Default solver is Ipopt. Override with any JuMP-compatible QP solver:

using HiGHS
prob = DCOPFProblem(dc_net, d; optimizer=HiGHS.Optimizer)

AC OPF

The default :jump backend uses Ipopt. The opt-in CPU :exa backend uses ExaModels and NLPModelsIpopt. Custom JuMP optimizer objects are accepted only by :jump.

prob = ACOPFProblem(net; silent=true)
exa_prob = ACOPFProblem(net; backend=:exa, silent=true)

KKT System Access (Qualified)

KKT internals are available via qualified access (PowerDiff.function_name), not exported:

using PowerDiff
const PD = PowerDiff

# DC OPF
z = PD.flatten_variables(sol, prob)     # Solution → vector
vars = PD.unflatten_variables(z, prob)  # Vector → named tuple
K = PD.kkt(z, prob, d)                  # KKT residuals
J = PD.calc_kkt_jacobian(prob)          # Sparse Jacobian dK/dz
dim = PD.kkt_dims(dc_net)              # KKT dimension
idx = PD.kkt_indices(dc_net)           # Named index ranges

# AC OPF — same unified API
z = PD.flatten_variables(sol, ac_prob)
J = PD.calc_kkt_jacobian(ac_prob)       # Sparse analytical Jacobian
dim = PD.kkt_dims(ac_prob)             # KKT dimension
idx = PD.kkt_indices(ac_prob)          # Named index ranges

LMP Sign Conventions

DC OPF and AC OPF use different LMP sign conventions due to their constraint formulations. This is intentional and consistent within each formulation.

AspectDC OPFAC OPF
Power balance constraintG*g + psh - d = B*θP_flow + P_d - P_g = 0
Demand sign in constraintNegative (subtracted)Positive
JuMP dual at optimumν_bal > 0ν_p_bal < 0
calc_lmp() formulareturn ν_balreturn -ν_p_bal
Sensitivity extractiondz_dp[idx.nu_bal, :] (no flip)-dz_dp[idx.nu_p_bal, :] (negated)

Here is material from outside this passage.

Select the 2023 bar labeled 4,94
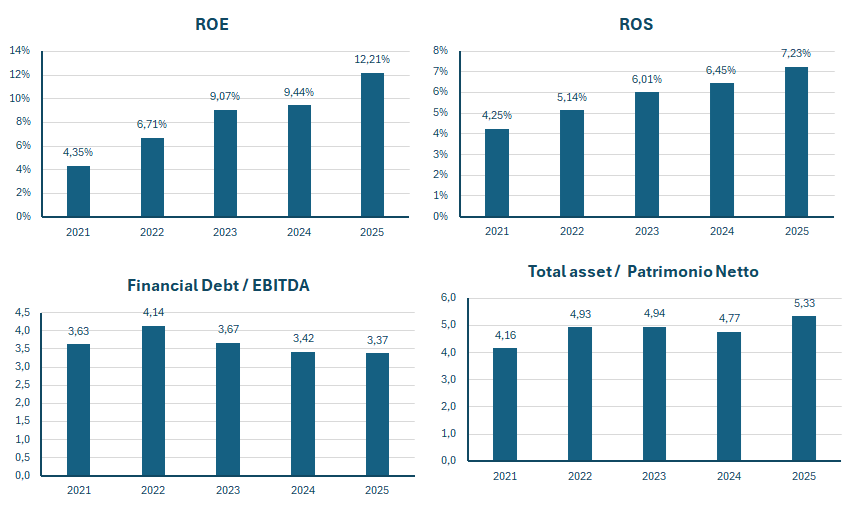The width and height of the screenshot is (857, 520). [654, 394]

Root cause: The DC OPF constraint subtracts demand (-d), so increasing demand directly increases the dual. The AC OPF constraint adds demand (+P_d), so JuMP's Lagrangian L = f - ν·h produces a negative dual, requiring negation to get the positive marginal cost.

Both formulations produce positive LMPs at the API level: calc_lmp() and calc_sensitivity(prob, :lmp, ...) return values where a positive entry means "increasing demand at this bus increases cost."

See src/sens/lmp.jl for the authoritative sign convention documentation.